__WHAT THE EXERCISE ASKS__:
Only the line with "The image size is (1508, 812)." and the lines after it, through the end of the material, belong in the answer; repeat them exactly.

__RECORDS FOR THIS TASK__:
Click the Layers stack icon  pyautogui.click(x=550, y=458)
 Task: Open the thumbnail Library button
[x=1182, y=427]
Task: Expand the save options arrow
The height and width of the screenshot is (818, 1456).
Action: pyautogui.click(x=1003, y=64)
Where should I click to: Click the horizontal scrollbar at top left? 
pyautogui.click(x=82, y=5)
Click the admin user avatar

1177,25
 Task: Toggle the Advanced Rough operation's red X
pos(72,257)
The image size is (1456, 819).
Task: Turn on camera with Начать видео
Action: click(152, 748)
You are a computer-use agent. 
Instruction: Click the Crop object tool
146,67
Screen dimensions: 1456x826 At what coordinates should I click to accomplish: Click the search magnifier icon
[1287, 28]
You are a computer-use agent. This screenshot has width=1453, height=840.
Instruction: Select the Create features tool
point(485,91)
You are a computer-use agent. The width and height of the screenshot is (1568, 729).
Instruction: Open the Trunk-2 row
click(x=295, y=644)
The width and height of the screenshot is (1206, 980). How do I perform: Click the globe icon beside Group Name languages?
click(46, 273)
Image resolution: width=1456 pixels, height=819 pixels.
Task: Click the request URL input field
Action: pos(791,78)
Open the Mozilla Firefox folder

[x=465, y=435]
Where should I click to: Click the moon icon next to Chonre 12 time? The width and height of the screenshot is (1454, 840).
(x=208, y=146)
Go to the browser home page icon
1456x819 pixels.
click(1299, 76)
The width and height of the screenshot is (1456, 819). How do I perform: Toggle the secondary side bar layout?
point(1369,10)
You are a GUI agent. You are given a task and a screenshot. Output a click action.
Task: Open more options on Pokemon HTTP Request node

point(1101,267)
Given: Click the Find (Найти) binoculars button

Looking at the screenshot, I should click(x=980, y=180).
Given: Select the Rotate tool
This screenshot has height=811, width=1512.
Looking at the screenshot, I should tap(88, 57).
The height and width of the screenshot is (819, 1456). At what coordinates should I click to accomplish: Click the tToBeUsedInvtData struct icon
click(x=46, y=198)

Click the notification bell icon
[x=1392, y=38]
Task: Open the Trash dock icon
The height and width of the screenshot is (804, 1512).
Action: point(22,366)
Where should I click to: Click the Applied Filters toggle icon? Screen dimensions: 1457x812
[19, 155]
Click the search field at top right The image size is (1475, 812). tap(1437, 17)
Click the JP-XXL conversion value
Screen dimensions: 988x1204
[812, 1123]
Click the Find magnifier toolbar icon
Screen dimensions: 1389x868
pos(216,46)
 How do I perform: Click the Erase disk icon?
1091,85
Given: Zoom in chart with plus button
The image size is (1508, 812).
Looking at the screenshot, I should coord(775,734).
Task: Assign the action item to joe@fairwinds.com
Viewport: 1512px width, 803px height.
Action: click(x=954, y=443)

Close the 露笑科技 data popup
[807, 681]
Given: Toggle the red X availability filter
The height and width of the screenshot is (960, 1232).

__TASK OUTPUT__:
The image size is (1508, 812).
Looking at the screenshot, I should coord(775,734).
Task: Assign the action item to joe@fairwinds.com
Viewport: 1512px width, 803px height.
Action: click(x=954, y=443)

Close the 露笑科技 data popup
[807, 681]
Given: Toggle the red X availability filter
The height and width of the screenshot is (960, 1232).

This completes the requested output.